Dintorni > Arte e Cultura

A 200 metri dalla Baita di Pilato sorge la Chiesa di Santa Maria in Casalicchio.

Sono presenti temi pittorici che si ripetono lungo le pareti tratti dal repertorio popolare legato alla cultura monastica benedettina e particolarmente a quella farfense del XV secolo. Parrocchia del comune di Montemonaco per lungo periodo ora luogo di destinazione dell'annuale processione di tutte le autorità politiche municipali e del popolo, nel giorno di San sebastiano (protettore dei Vigili Urbani) il 20 gennaio di ogni anno, si può connsiderare uno dei santuari contra pestem, meta di pellegrinaggi verosimilmente originatisi a seguito della terribile pestilenza del 1527 portata in Italia dai Lanzichenecchi.
La chiesa presenta la seconda navata a sinistra comunicante con quella più antica, della metà del XV secolo.
Intarsi cromatici nei costoloni della volta cadenzano le immagini degli Evangelisti colti còlti nell'aguzzare una penna d'oca o nell'asciugare lo stilo o ancora nell'atto di scrivere.
Nei tondi della base sono raffigurati i quattro dottori della Chiesa: San Girolamo, Sant'Agostino, Sant'Ambrogio e San Gregorio Magno.
Nelle lunette della parete destra si può ammirare la
Dormitio Virginis (Morte della Madonna), però intaccata dall'apertura di una piccola finestra, al culmine della quale è posta un'altra immagine di Maria che ascende al cielo sostenuta dal Cristo.
Sotto, un trittico con al centro la
Maestà affiancata ai lati da San Bartolomeo (patrono di Foce, che fù scorticato vivo) e San Giacomo; più distante Santa Lucia protrettrice della vista.
La monumentale
Crocefissione, mutila alla base, esprime alta drammaticità.
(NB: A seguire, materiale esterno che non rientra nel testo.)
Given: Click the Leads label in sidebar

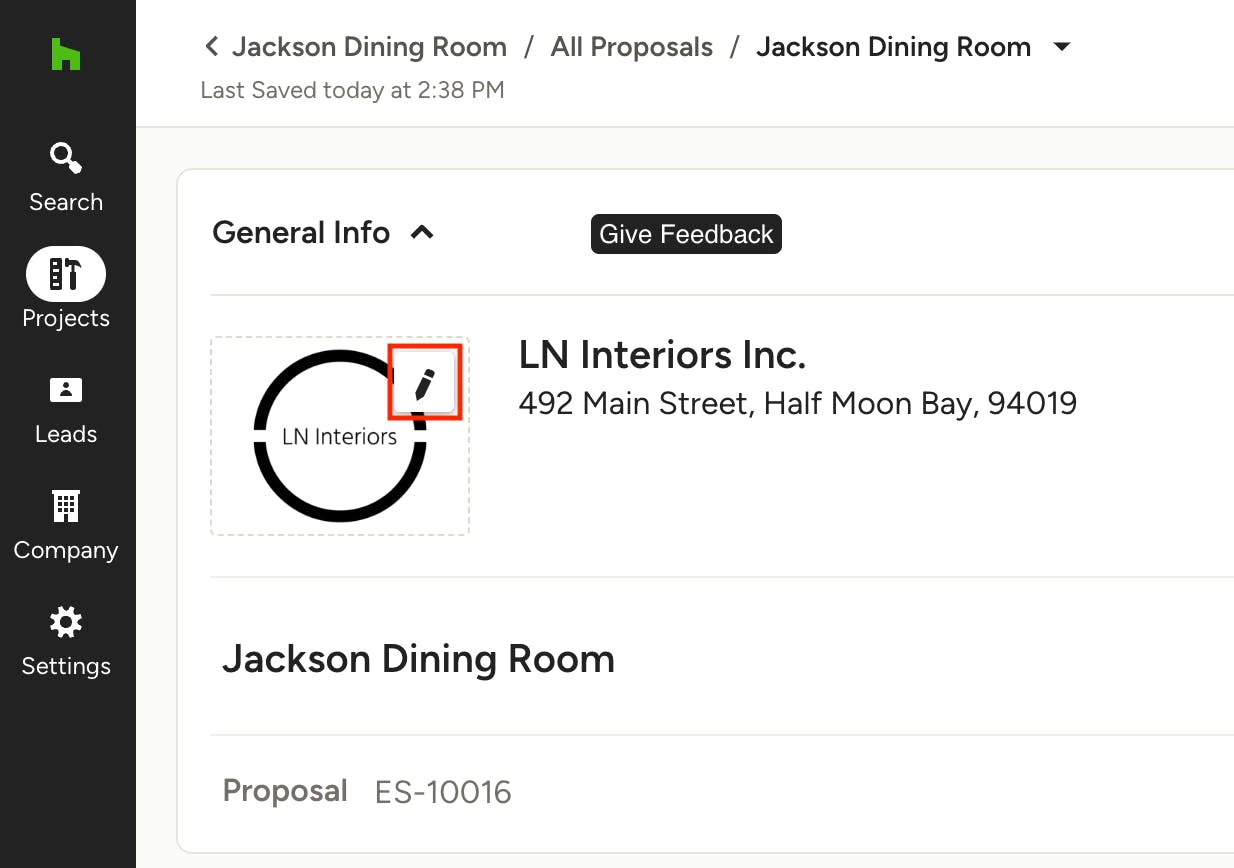Looking at the screenshot, I should tap(66, 434).
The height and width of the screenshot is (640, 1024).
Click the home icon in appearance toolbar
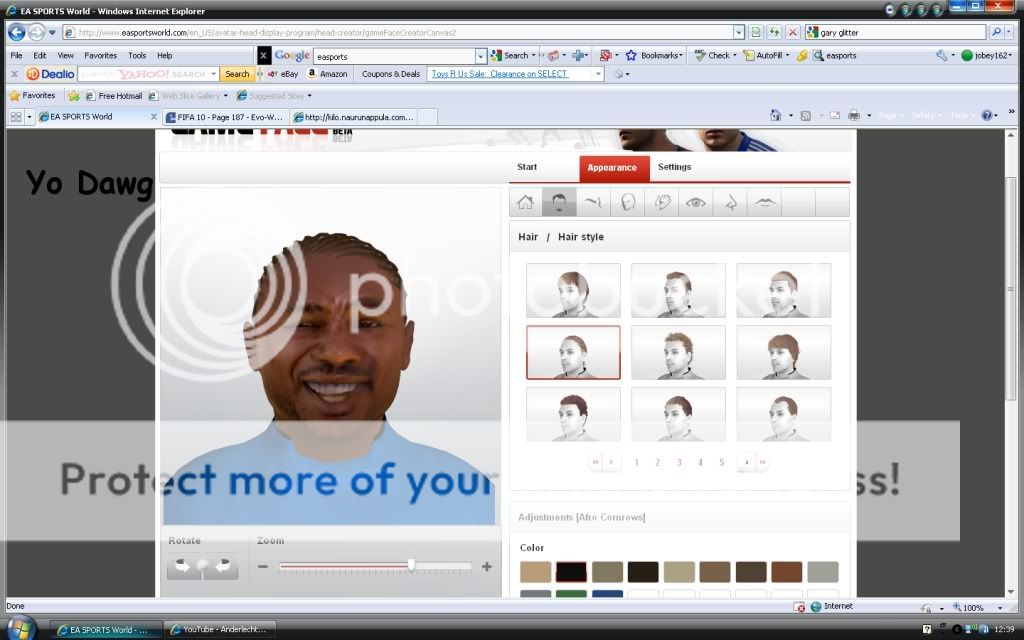pos(526,203)
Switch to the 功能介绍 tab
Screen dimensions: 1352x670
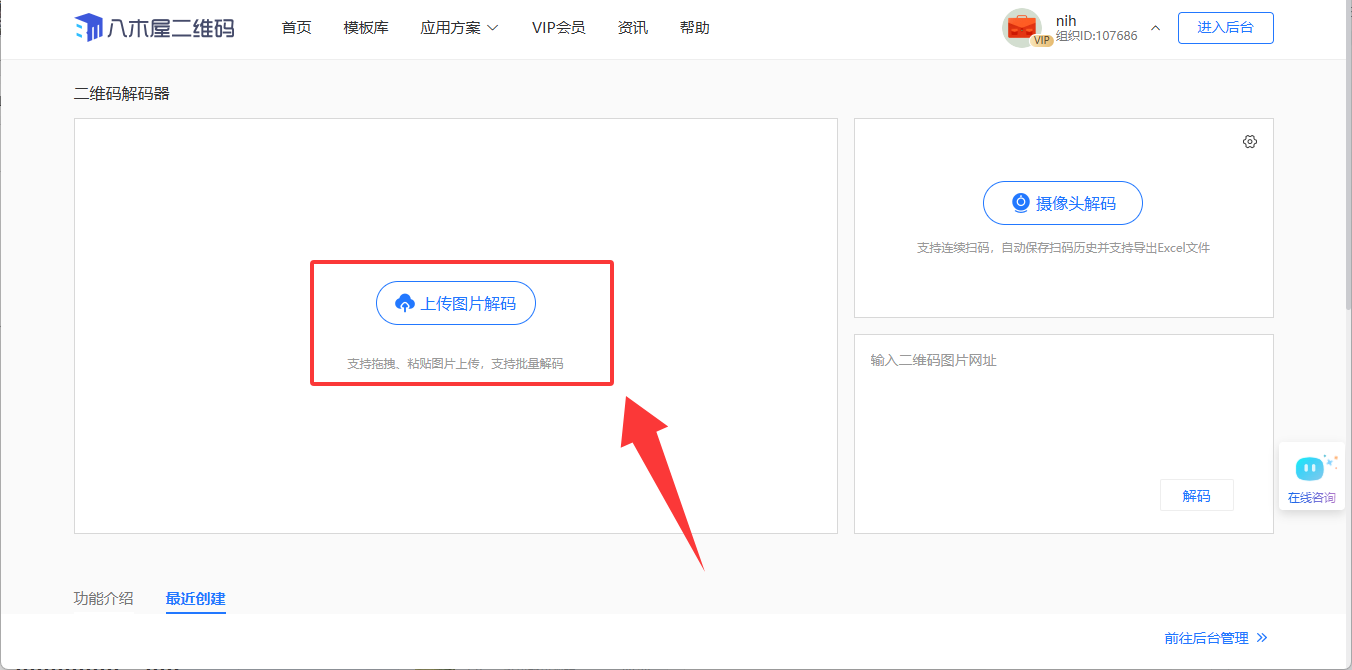(103, 599)
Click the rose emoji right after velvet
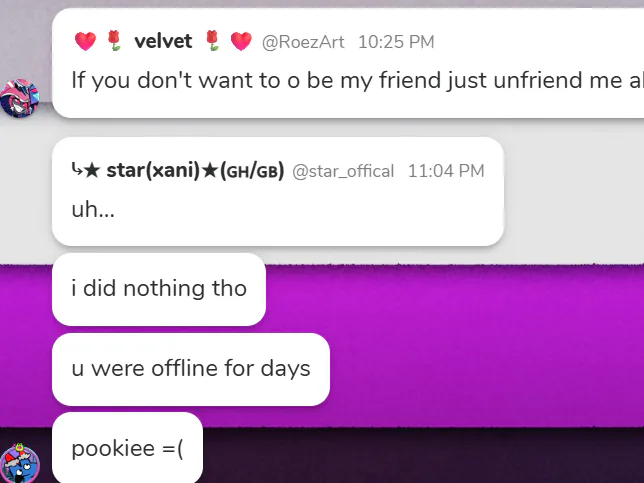 (x=212, y=41)
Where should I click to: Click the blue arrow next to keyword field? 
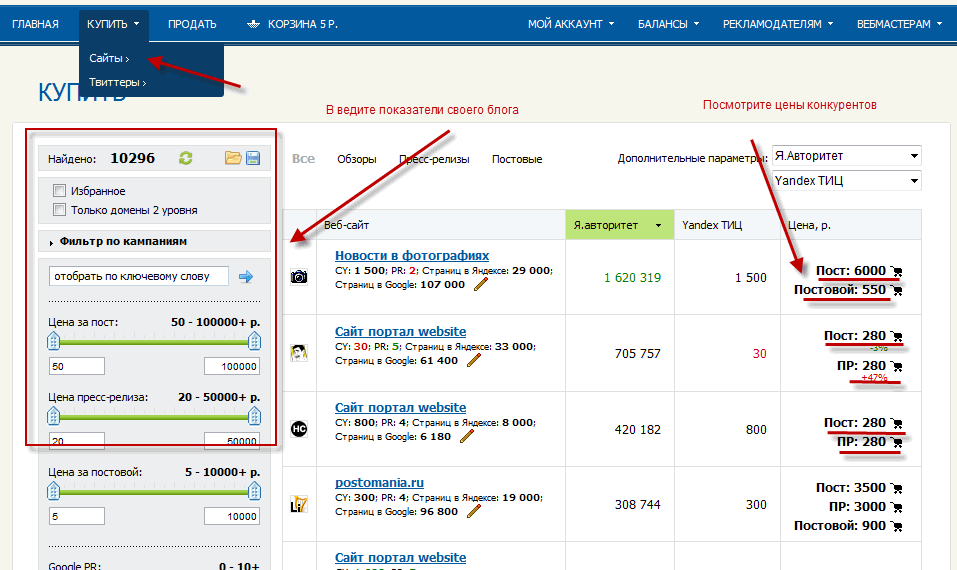(x=246, y=277)
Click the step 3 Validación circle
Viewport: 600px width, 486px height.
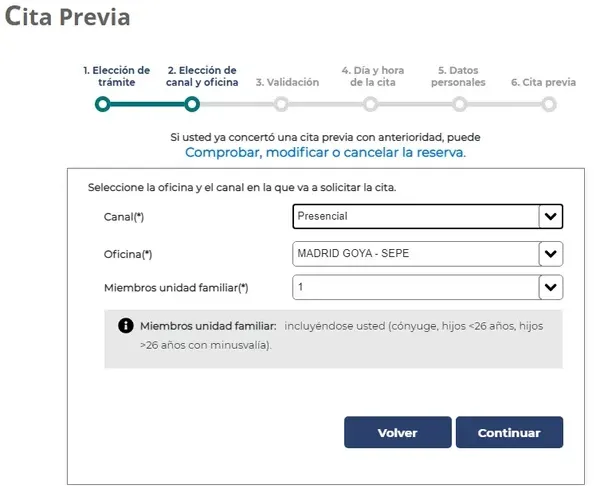tap(281, 104)
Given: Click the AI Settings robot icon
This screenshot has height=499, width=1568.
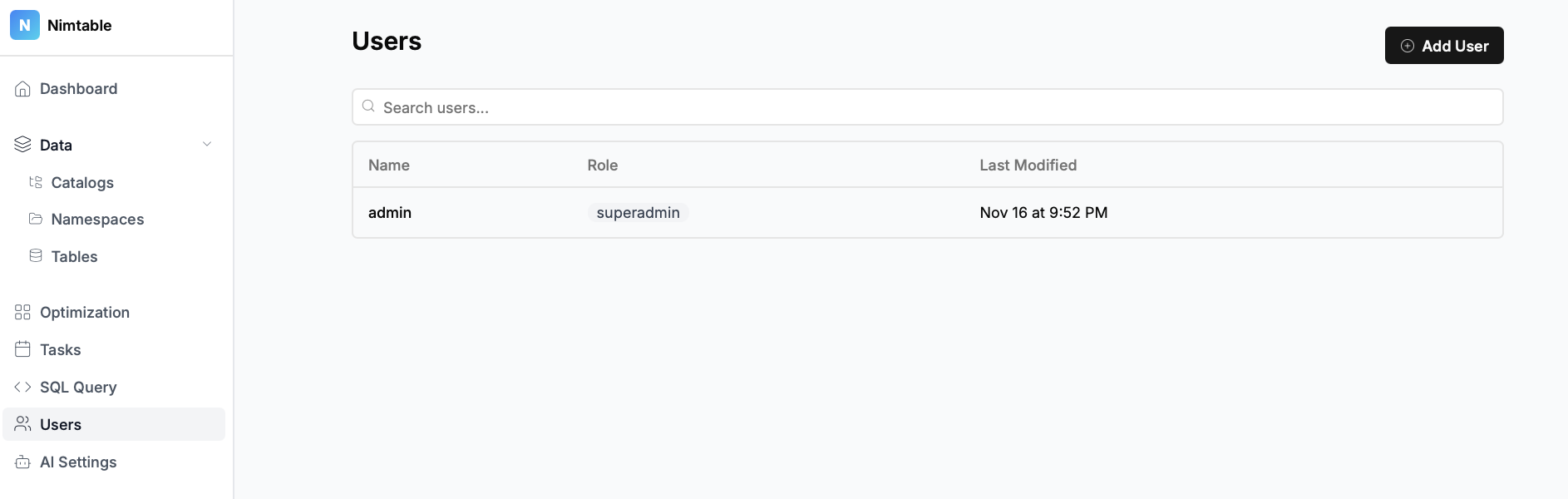Looking at the screenshot, I should point(22,462).
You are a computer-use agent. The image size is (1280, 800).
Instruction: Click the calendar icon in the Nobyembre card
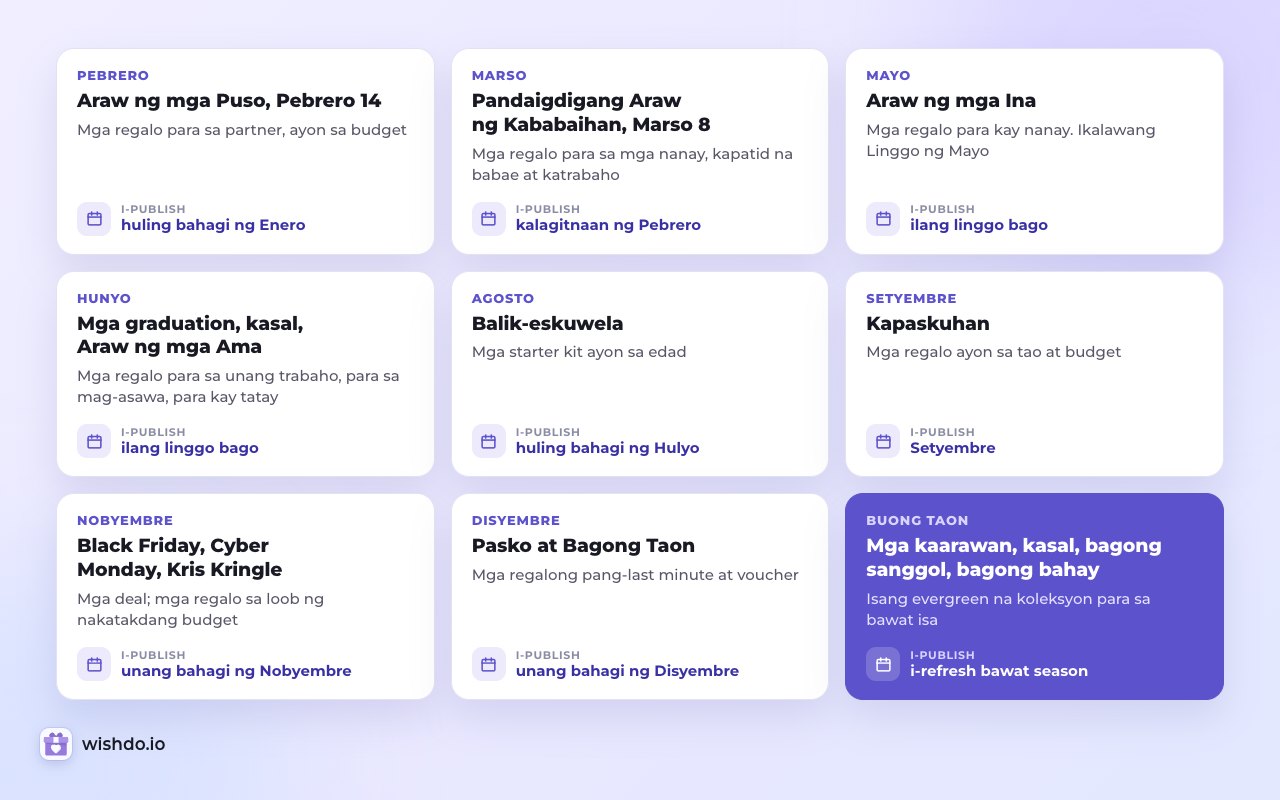tap(94, 664)
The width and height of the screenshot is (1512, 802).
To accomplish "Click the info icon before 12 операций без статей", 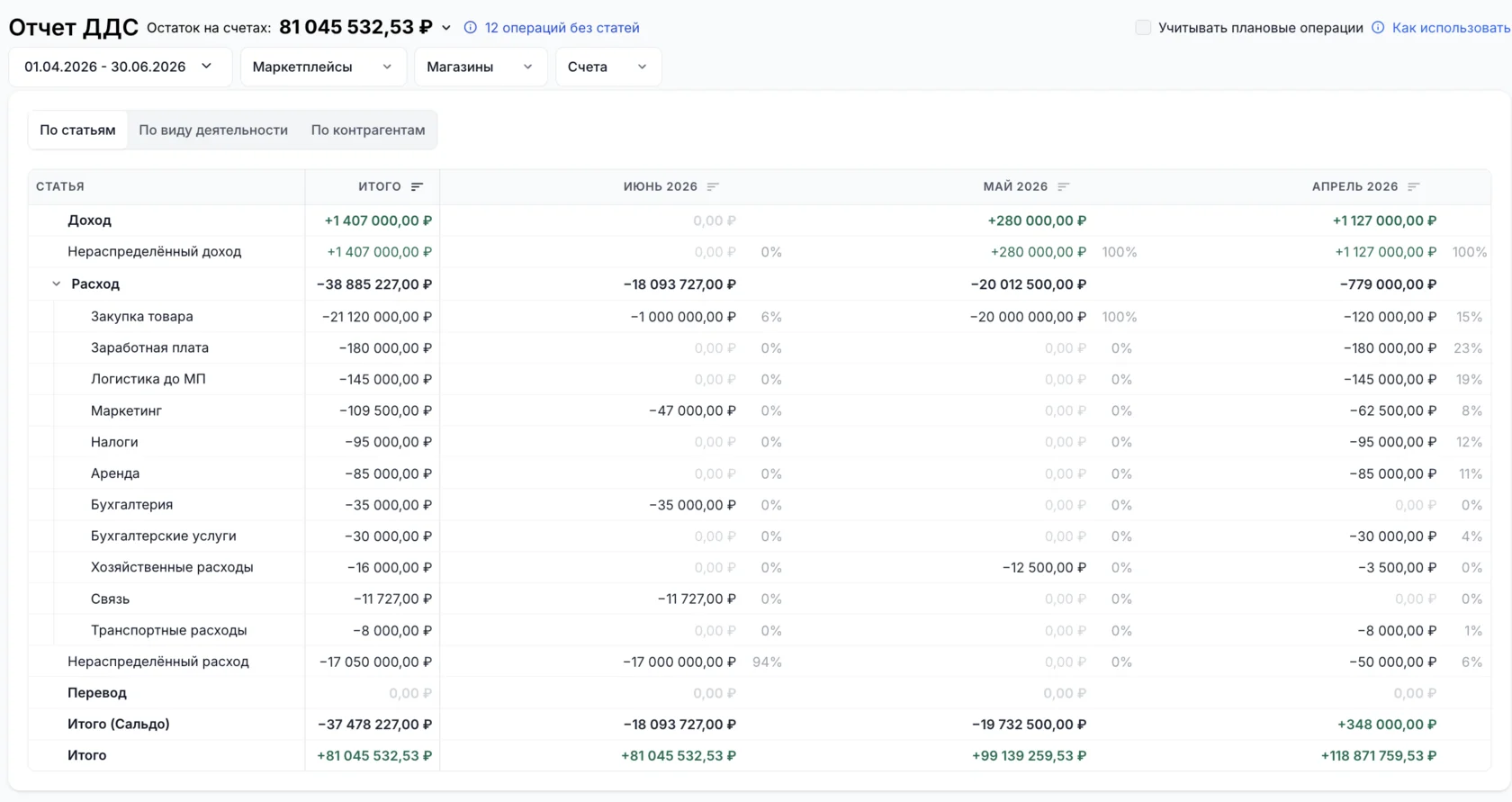I will click(x=470, y=28).
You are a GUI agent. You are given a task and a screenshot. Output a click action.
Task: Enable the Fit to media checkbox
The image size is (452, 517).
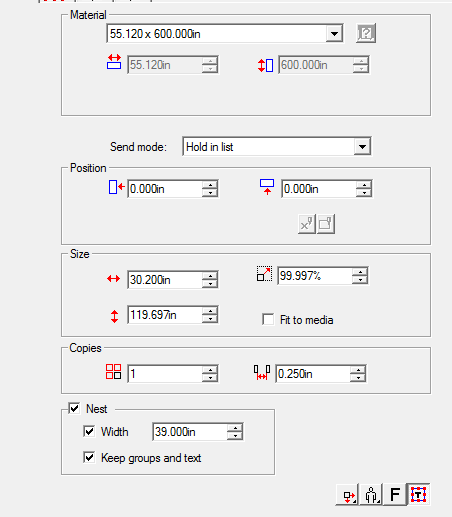point(268,319)
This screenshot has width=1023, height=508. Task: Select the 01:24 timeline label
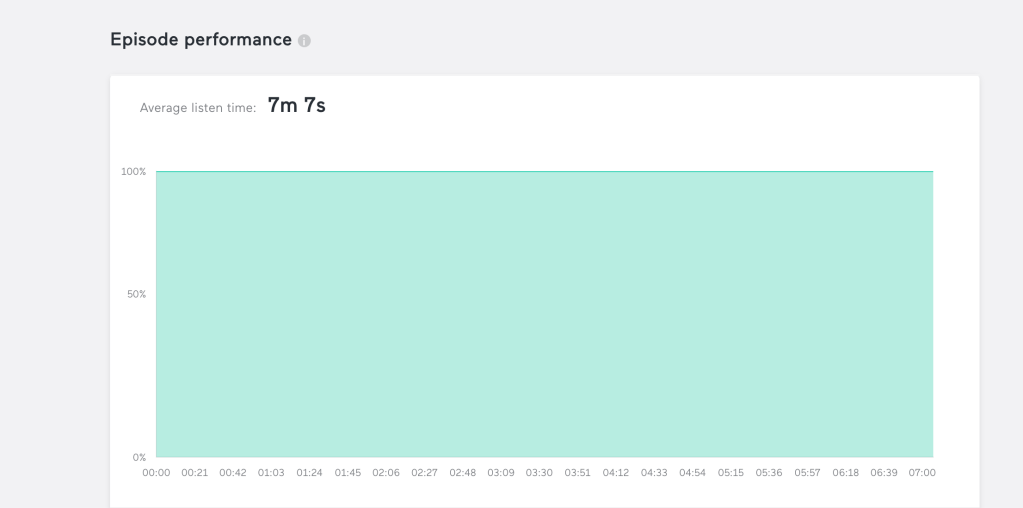pyautogui.click(x=310, y=473)
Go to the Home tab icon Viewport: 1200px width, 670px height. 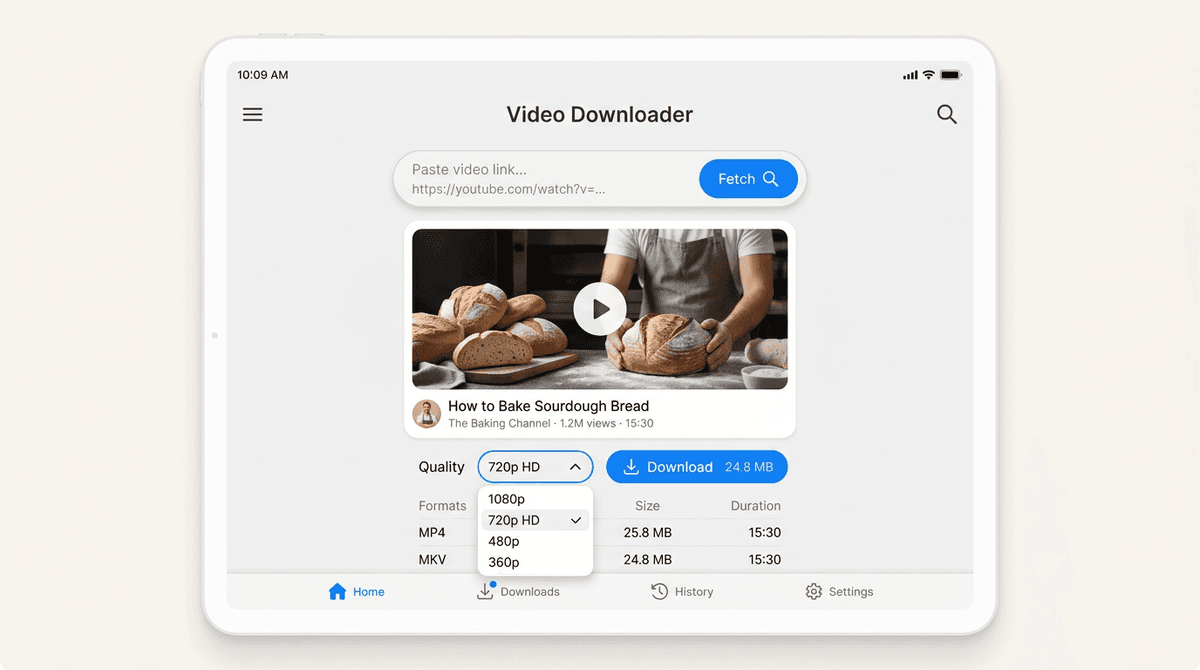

Nell'intradosso degli archi che delimitano la seconda campata vi sono raffigurati: Sant'Agata, Santa Caterina ed il Cristo benedicente; tra la prima e la seconda campata sono affrescate la Madonna col Bambino, Sant' Amico, sant'Antonio Abate.
Nella navata sinistra, figure spesso mutile colmano gli spazi: il Volto Santo di Cristo, una Vergine in trono e San Bernardino da Siena. Questo secondo ciclo pittorico, più tardivo, è riferibile ad un pittore umbro-marchigiano della seconda metà del XV secolo.

Inoltre è possibile visitare la Chiesa di San Giorgio all'Isola e la Chiesa di San Lorenzo di Vallegrascia poco distanti.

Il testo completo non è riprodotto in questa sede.